» **GOAL**
Copy the material from the line with "Viewport: 247px width, 183px height." up to and including the line with "Action: coord(937,26)", character for character.

» **INPUT ROWS**
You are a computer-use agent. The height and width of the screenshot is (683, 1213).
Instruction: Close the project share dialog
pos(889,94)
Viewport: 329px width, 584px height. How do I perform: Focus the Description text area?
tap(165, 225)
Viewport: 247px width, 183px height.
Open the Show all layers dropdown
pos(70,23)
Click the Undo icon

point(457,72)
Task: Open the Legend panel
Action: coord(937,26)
==
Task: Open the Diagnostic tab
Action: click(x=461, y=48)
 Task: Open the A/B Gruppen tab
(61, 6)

» **TASK RESPONSE**
Viewport: 247px width, 183px height.
Open the Show all layers dropdown
pos(70,23)
Click the Undo icon

point(457,72)
Task: Open the Legend panel
Action: coord(937,26)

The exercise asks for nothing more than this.